Work request: Copy the items below word for word, from their very beginning through the line that contains "The image size is (2576, 1320).".

Exercise data:
- - - -
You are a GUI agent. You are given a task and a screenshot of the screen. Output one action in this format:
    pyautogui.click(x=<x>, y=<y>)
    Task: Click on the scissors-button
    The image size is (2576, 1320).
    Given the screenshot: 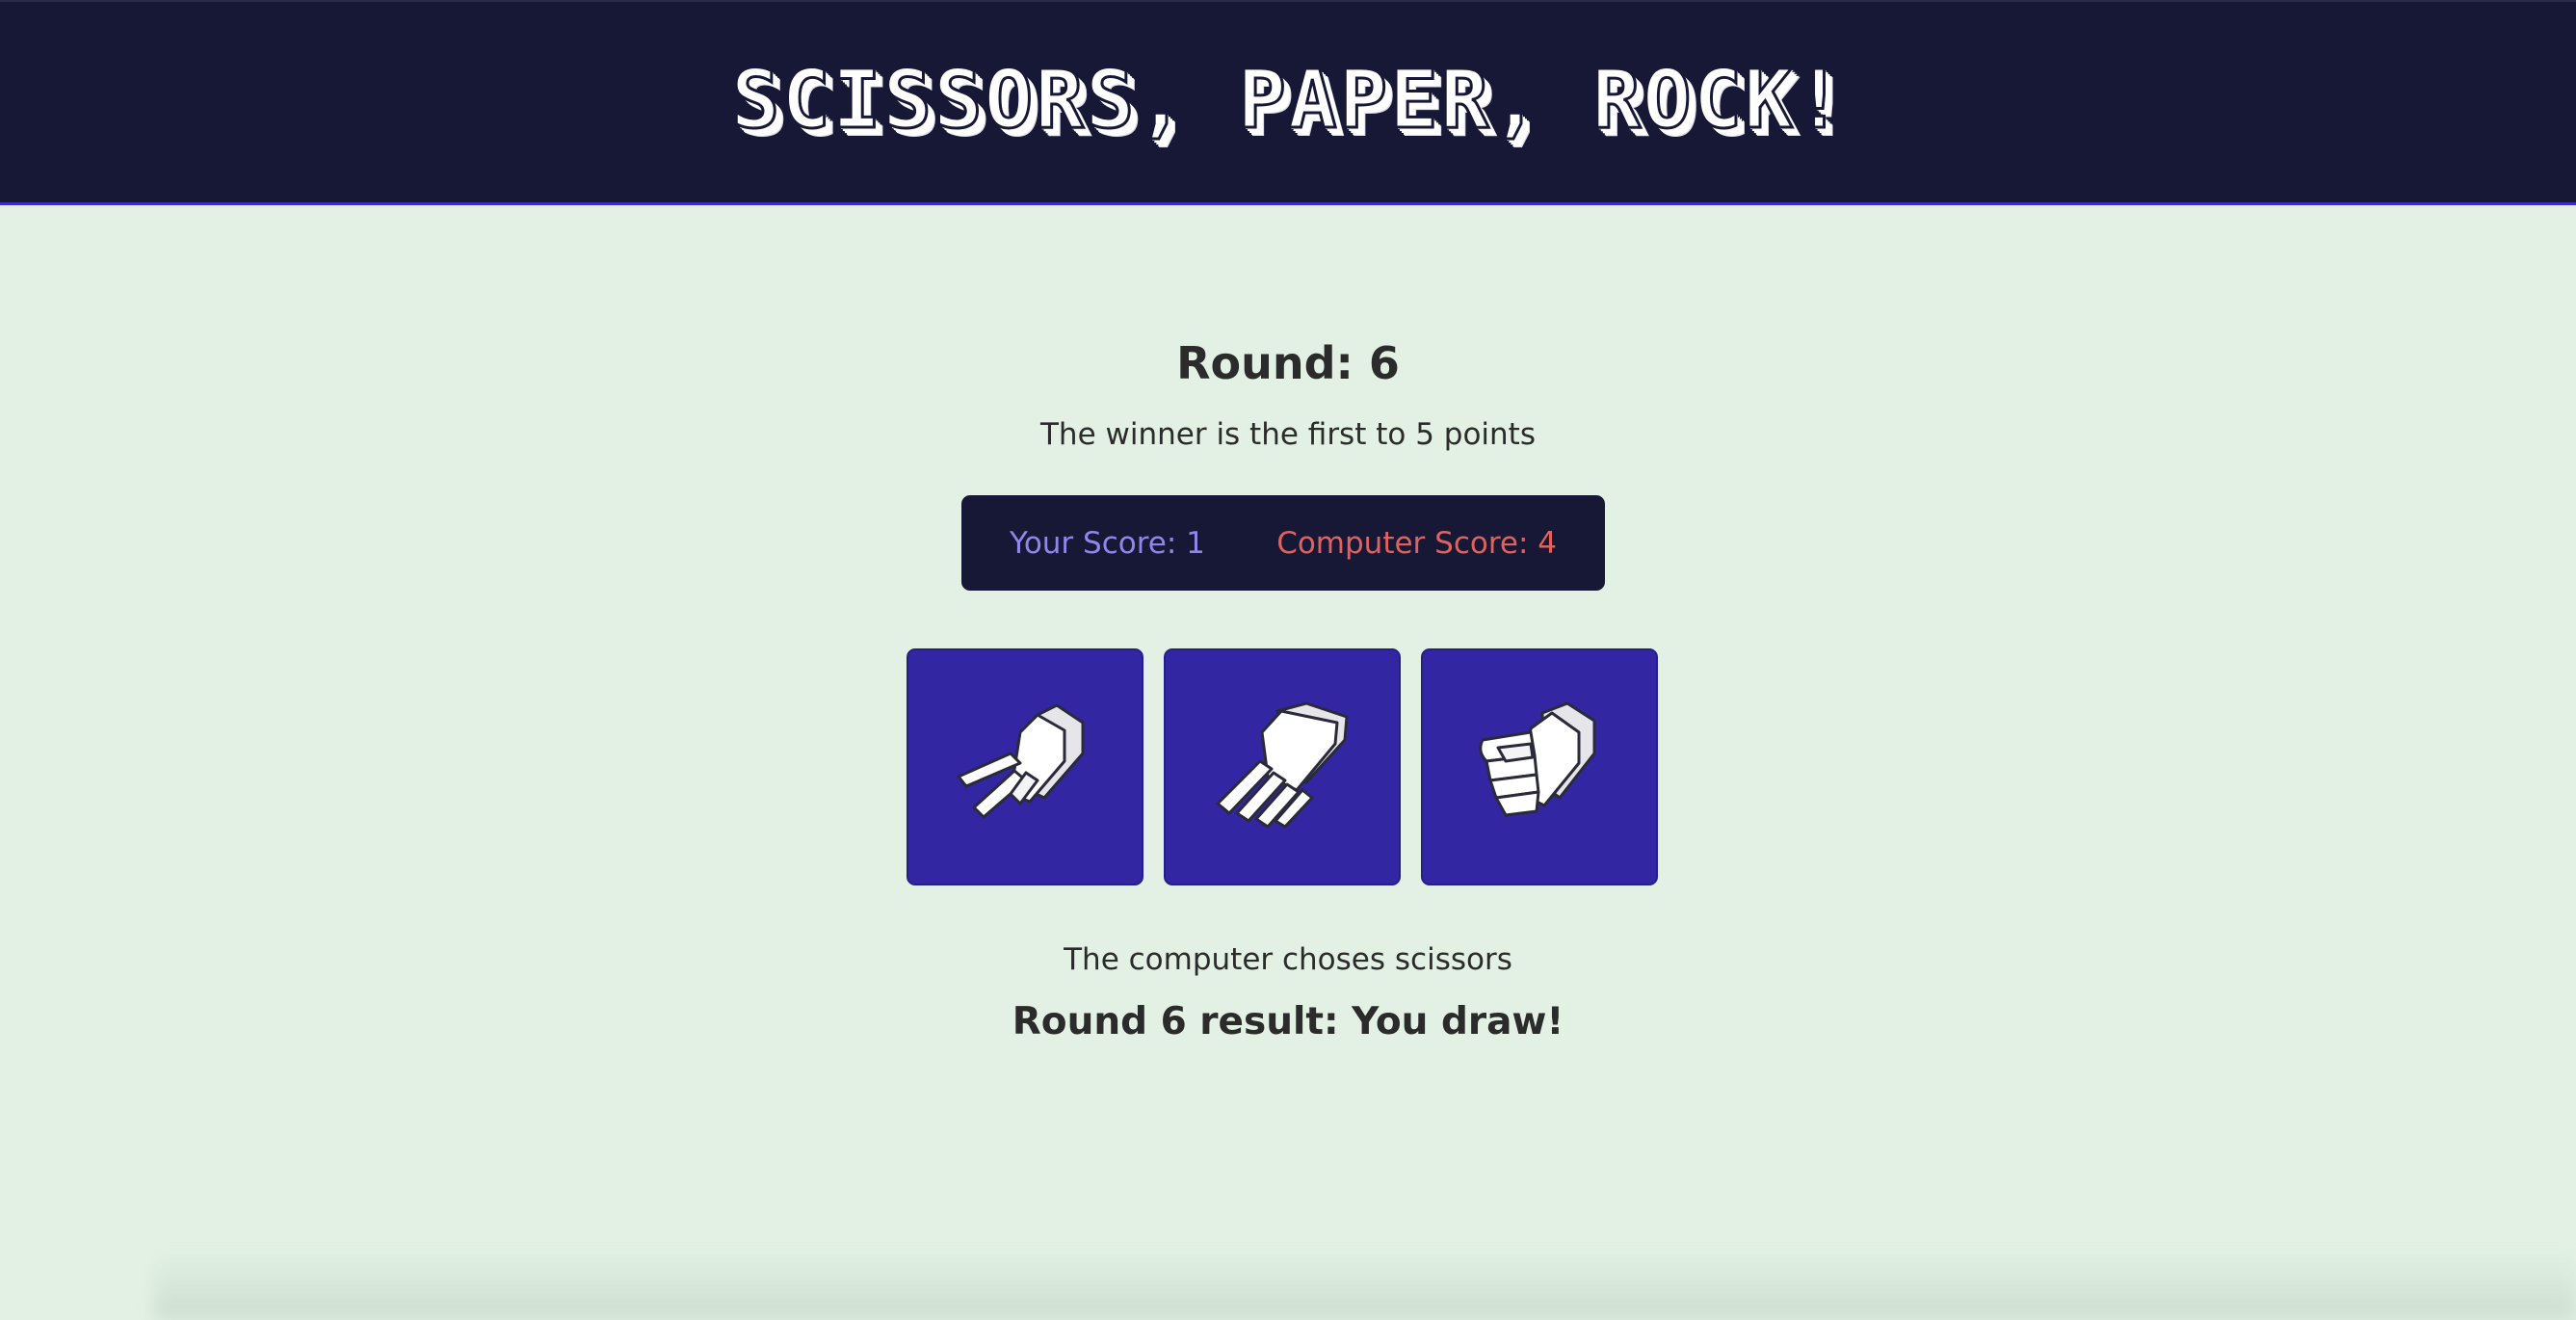 What is the action you would take?
    pyautogui.click(x=1025, y=766)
- - - -
Task answer:
You are a GUI agent. You are given a task and a screenshot of the screen. Output one action in this format:
    pyautogui.click(x=<x>, y=<y>)
    Task: Click on the scissors-button
    The image size is (2576, 1320).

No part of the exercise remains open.